Indeed, at first glance, this seems to create only drawbacks. Being a sporty person, it is impossible to continue my training due to lack of space. In addition, preparing for an archery competition without a bow is very difficult. The only competition I could prepare to integrate a school was cancelled. Everything I had prepared for over a year fell apart in a few days. To this regret is added stress, stress to go out and meet an infected person, stress about my studies and stress to lose someone. We can no longer go out with our friends but have to reduce all social life to our family circle. Even if we still call each other, this does not replace physical contact.

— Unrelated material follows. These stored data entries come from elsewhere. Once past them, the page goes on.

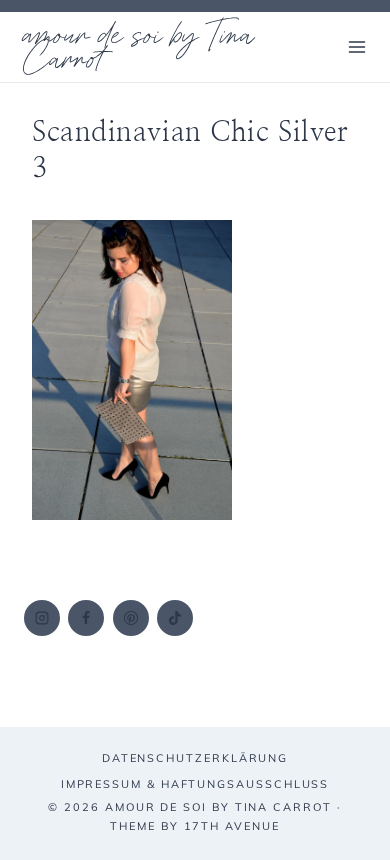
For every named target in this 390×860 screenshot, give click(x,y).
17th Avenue (232, 826)
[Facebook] (86, 618)
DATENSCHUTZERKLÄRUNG (195, 758)
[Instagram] (42, 618)
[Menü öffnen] (356, 46)
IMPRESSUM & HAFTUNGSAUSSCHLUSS (195, 784)
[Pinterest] (131, 618)
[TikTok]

But there are also some positive points. In fact, it permits to enforce relationship with members of my family and stick together. Moreover, as I like to play video games, I am used to staying confined in my room and it doesn't really change my daily life and my mother sees that it is not impossible for me to do so. Finally, this confinement really allows me to develop my autonomy and makes me more mature. What I feel today is a feeling of anxiety mixed with a feeling of uncertainty and helplessness in the face of events that we do not control.
Hoping that the situation improves and that we can resume a normal life I wish you all well.
Goodbye (from my room)
On Thursday, 12th March, 2020, when the French president announced the closure of the schools from next Monday on, I was at the boarding school. We had connected the phone to the speaker and the president’s voice echoed throughout the dorm. His own voice answered him from the adjoining rooms with a time in advance or behind. A friend collapsed in tears when she learned that she was going to be trapped with her parents for an indefinite period. Another stood up to comfort others for whom confinement was going to be particularly difficult, and I took, brutally, the full measure of what it would mean for others.

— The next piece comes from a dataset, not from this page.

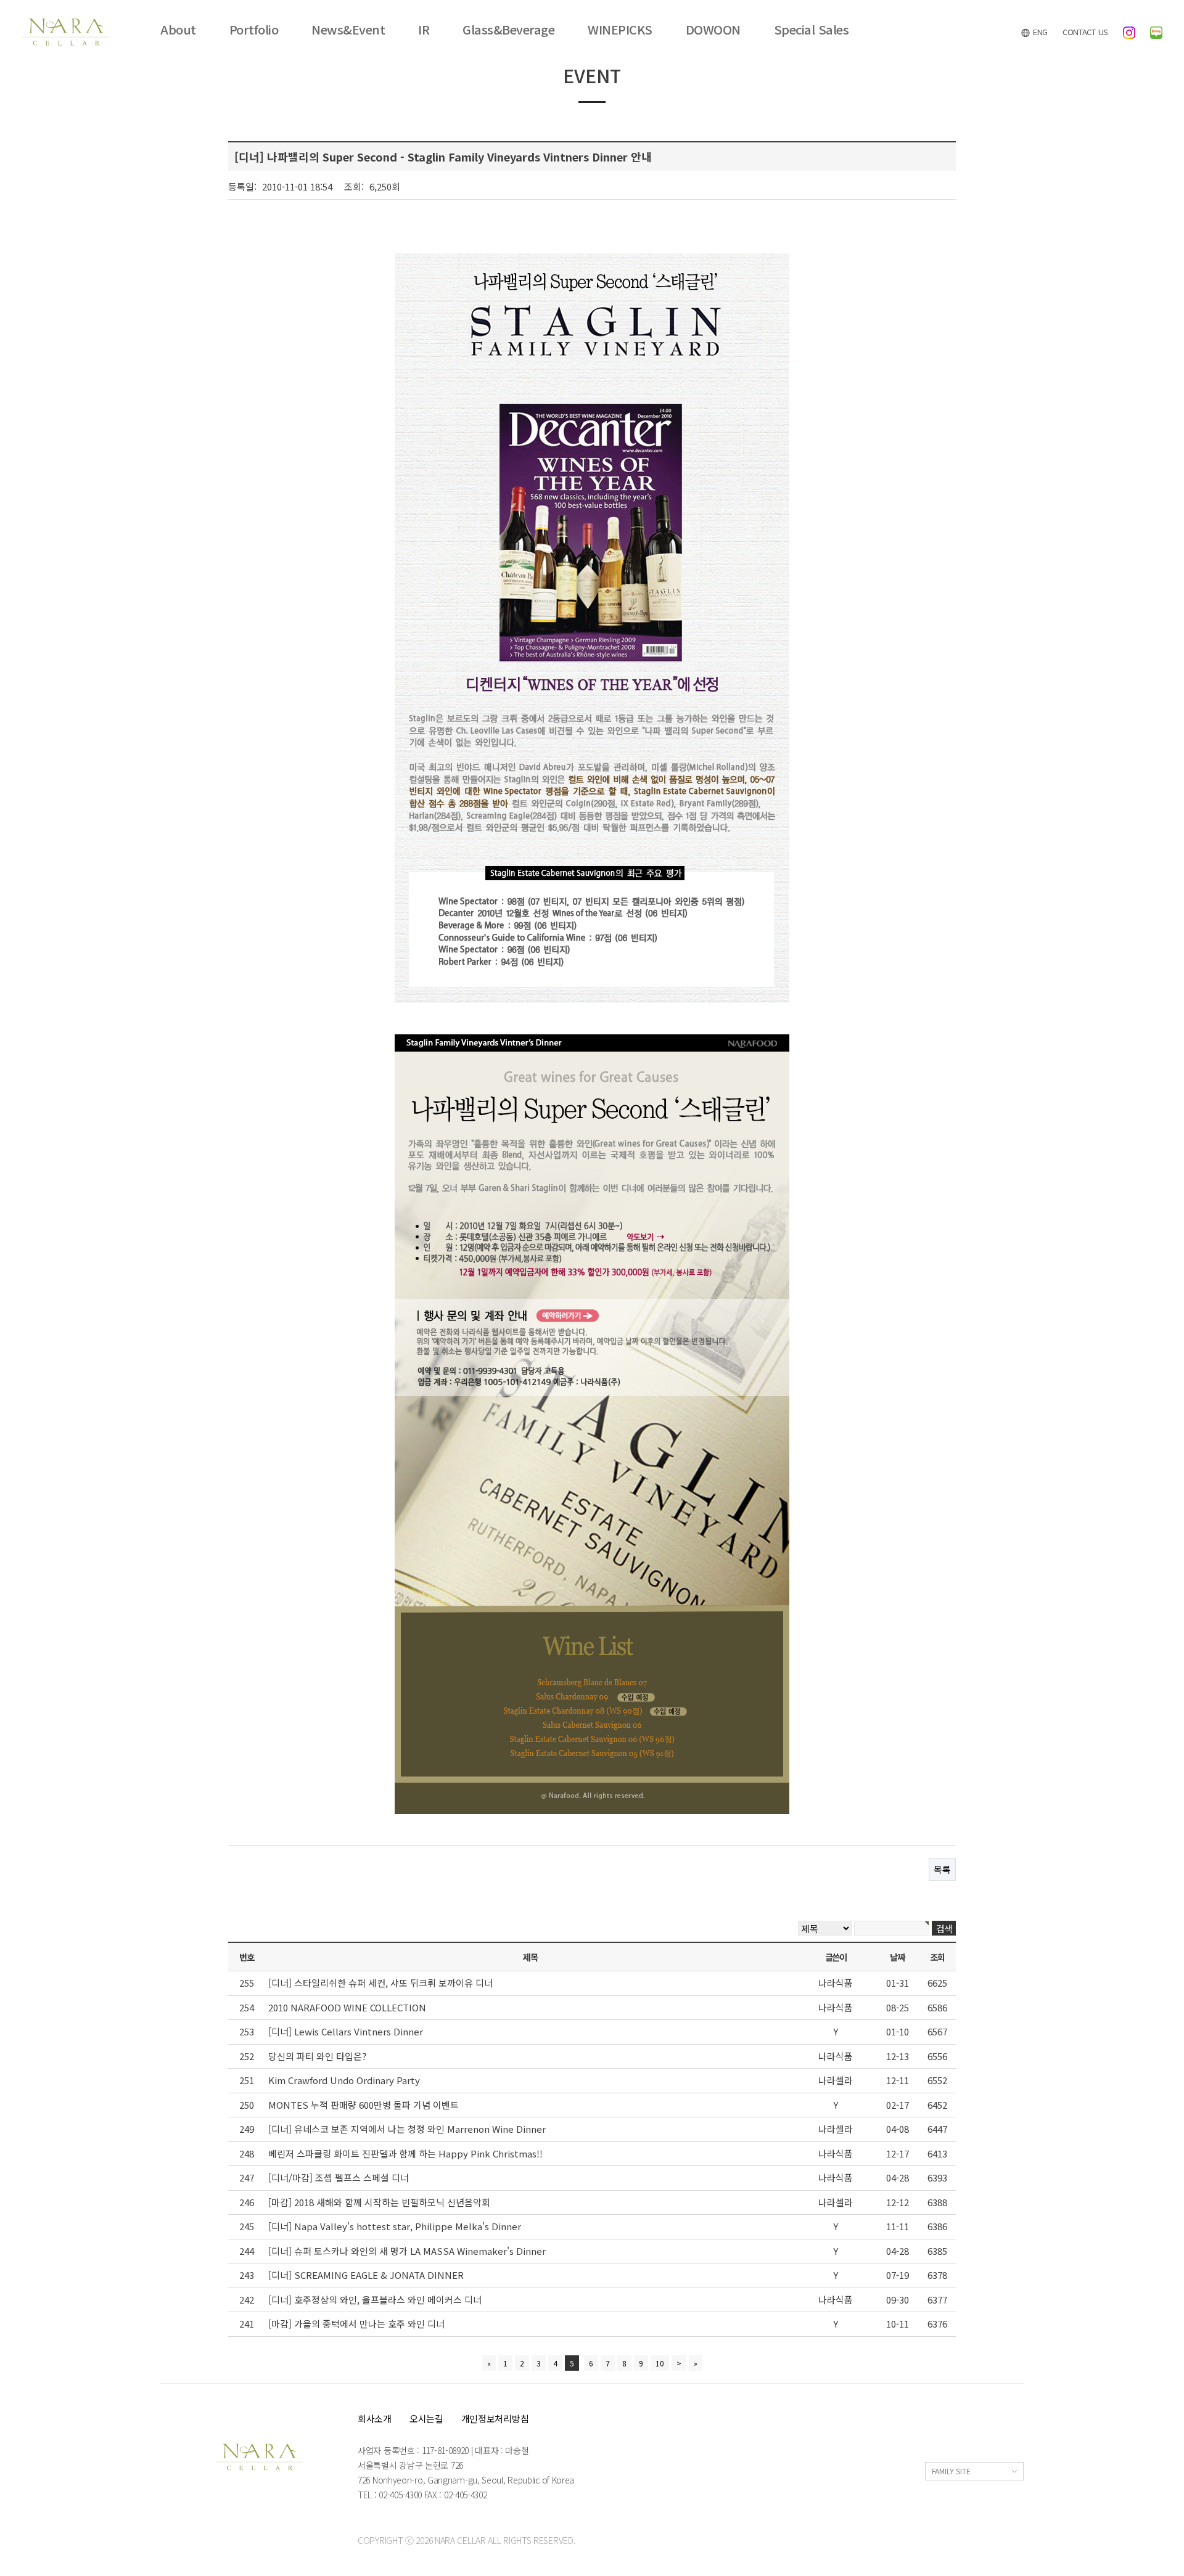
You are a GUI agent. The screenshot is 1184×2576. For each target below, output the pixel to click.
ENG (1039, 32)
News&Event (348, 29)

In contrast, since I have been at home, everything seems to float in surreal calm, down to the weather. I work all day from 8 a.m. to midnight, first on high school courses and then on the preparatory medicine courses, which I follow in parallel. On that side, no changes compared to high school, except that I sleep a little more. Some subjects are more suitable than others for distance education: in math, it's even easier than in class, even if I work more and longer than before. Usually, at each vacation, I have a course in medical prep for a week and I spend the second week to revise for the practice tests. I feel like I've been stuck in the middle of this second week of vacation for almost a month. I had planned a lot of things to do, however, for example, finish “The Portrait of Dorian Gray”, read “To the Lighthouse”; I did not read a single page. But I wrote a little bit. The synopsis of my last book is almost finished. I work pretty well like that and it's easier for me to organize myself. I live in the countryside with a garden and the confinement is like any vacation. It would not change anything for me if it was extended until the summer holidays but I hope that it will not be the case. Just because things are easy for me does not mean that it is the case for everyone and many people around me suffer from confinement.